━━━━━ EXERCISE MATERIALS

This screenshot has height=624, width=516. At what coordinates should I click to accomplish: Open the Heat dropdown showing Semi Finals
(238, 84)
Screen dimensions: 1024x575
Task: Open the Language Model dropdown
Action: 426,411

━━━━━━━━━━

**AIM OF THE TASK:**
For this exercise, repeat each line of the listing exactly.

**WRITTEN REPLY:**
This screenshot has height=624, width=516. At what coordinates should I click to accomplish: Open the Heat dropdown showing Semi Finals
(238, 84)
Screen dimensions: 1024x575
Task: Open the Language Model dropdown
Action: 426,411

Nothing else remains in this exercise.